L’affaire ASPI (Autostrade per l’Italia) è l’emblema del secondo. Non si procede ad un’estromissione completa dei Benetton neanche dopo 43 morti a certificare il loro fallimento imprenditoriale, ma si fa intervenire lo Stato per ricapitalizzare, mettere soldi, e mantenere una governance finanziaria dove “il mercato” avrà una funzione determinante per definire costi, tariffe e, quindi, profittabilità della sua gestione. In sostanza si percorre la solita strada tanto cara alla storia del capitale. Durante l’andamento espansivo dell’economia lo Stato viene demonizzato e trasformato in un puro “regolatore” mentre in situazioni di crisi si richiede il suo intervento per socializzare le perdite e rilanciare su più solide basi la rendita ed il profitto anche di settori che non hanno nessuna ragione per essere in mano al mercato. Le autostrade sono monopoli naturali e come tali la competizione non esiste neanche in potenza. Ma è dall’avvio delle privatizzazioni post tangentopoli, concomitanti alla diminuzione del saggio generale di profitto, che il capitale in Italia si è appropriato, nella sua sete di rendita e profitti, anche di questi settori.
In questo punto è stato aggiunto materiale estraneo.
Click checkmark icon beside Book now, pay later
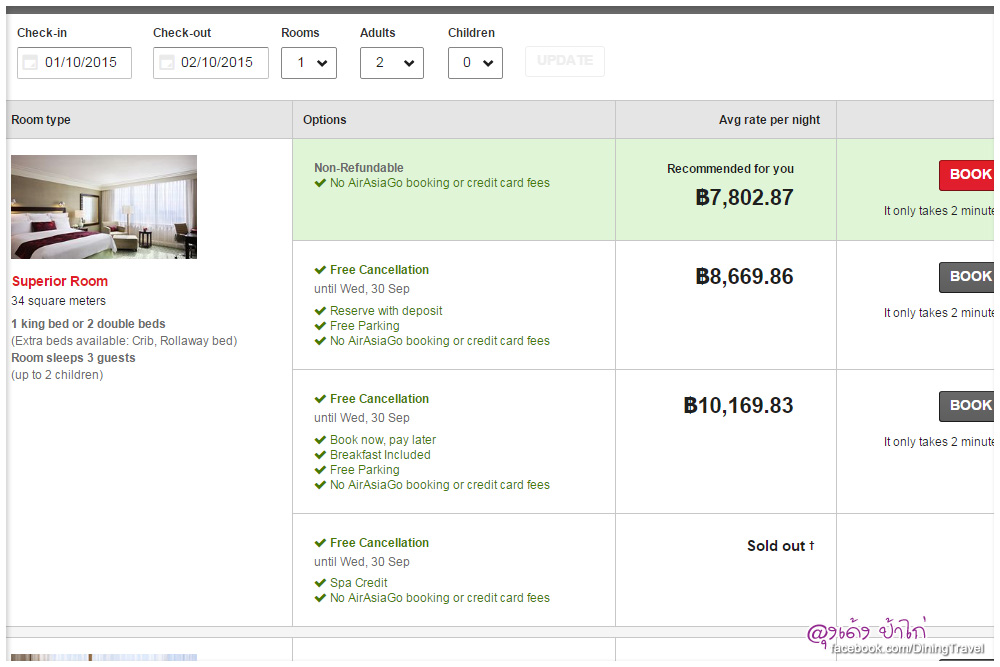 pyautogui.click(x=320, y=440)
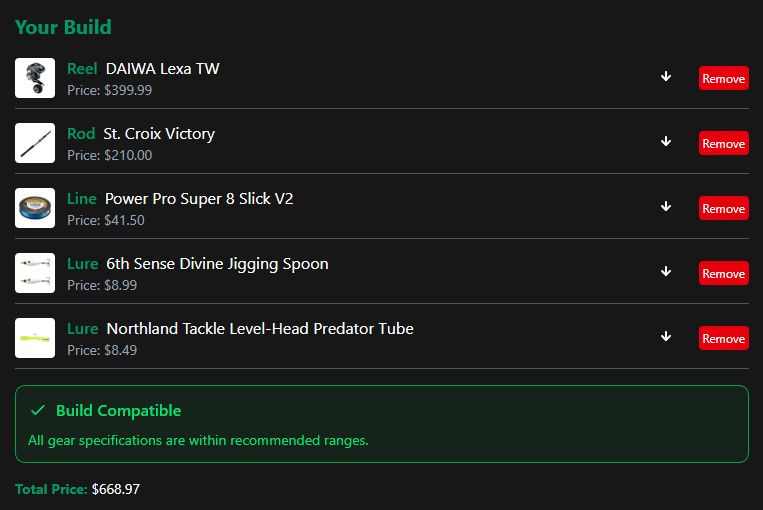Click the Your Build heading
763x510 pixels.
(x=63, y=27)
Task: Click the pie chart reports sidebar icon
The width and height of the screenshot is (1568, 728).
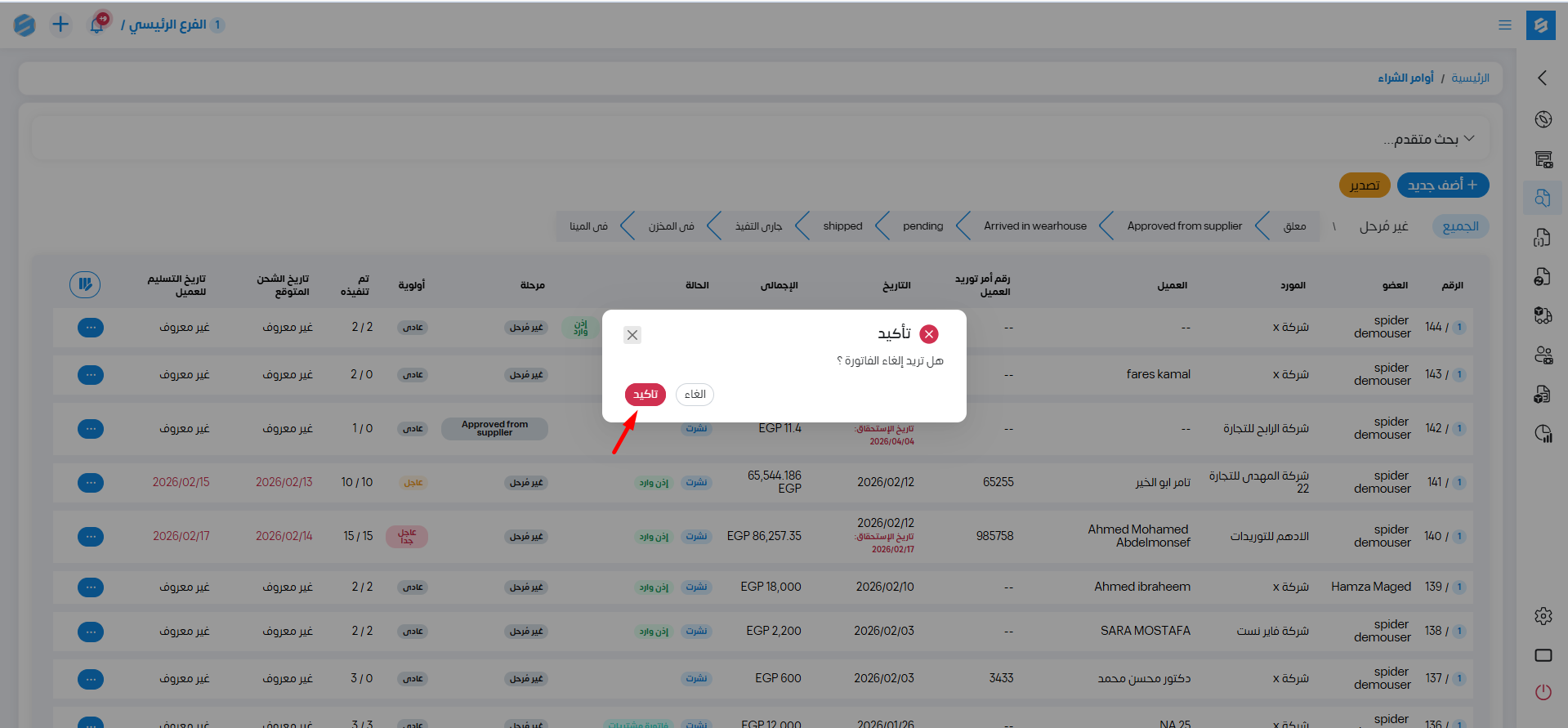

Affermare che questo Governo abbia fatto dei passi in avanti su nazionalizzazioni, cambiamento del potere in Europa, politiche industriali e sociali è pura illusione. Socializzare le perdite senza mettere in discussione la natura giuridica della proprietà non è un passo verso la nazionalizzazione, accettare le conseguenze dei finanziamenti europei non va nella direzione di trasformare la UE, erogare con tempistiche assurde il sostegno al reddito per i lavoratori dipendenti non è segno di una nuova sensibilità sociale. E la crisi, che si aggraverà, sta mettendo a dura prova l’attuale maggioranza e la sua articolata espressione sociale, in particolare il M5stelle che sia internamente (Di Battista) sia esternamente (Italexit di Paragone) rischia un vero e proprio sfaldamento.

Queste brevi riflessioni sostanziano la necessità di un’opposizione politica e sociale di sinistra che cominci ad accumulare forze nel nostro Paese. Al centro di questa opposizione insieme alla richiesta di rottura con la UE e la moneta unica che richieda sovranità democratica sulle politiche economiche e monetarie, devono emergere con chiarezza punti qualificanti di rottura reale con il passato. Si può certamente partire da una vera e propria battaglia politica e ideologica sulle nazionalizzazioni dei settori strategici (Autostrade, telecomunicazioni, trasporti, servizi pubblici) e l’intervento diretto dello Stato nella produzione di beni e servizi per una nuova produzione ed occupazione di qualità affrontando al contempo da sinistra anche la questione fiscale e sociale. Questo profilo dovrebbe essere al centro di una battaglia sull’utilizzo dei fondi che avrà in mano questo o un altro governo contrastando i precetti neoliberisti della UE. Questa è l’unica strada per alzare un livello di critica generale al fine di rispondere alla crisi indicando proposte che nell’immediato siano o meglio sarebbero percorribili.

In assenza di tutto ciò l’unica voce alternativa all’attuale governo resterebbe quella della destra che inveisce contro i migranti ed occhieggia a Draghi. Probabile che nessuno a sinistra riuscirà oggi a cambiare la direzione di marcia verso cui questa crisi ci sta portando. Ma certamente se ci sarà a sinistra una forza politica ben posizionata, questa potrà ricominciare a radicarsi nella società e nel lungo periodo a far cambiare direzione al vento.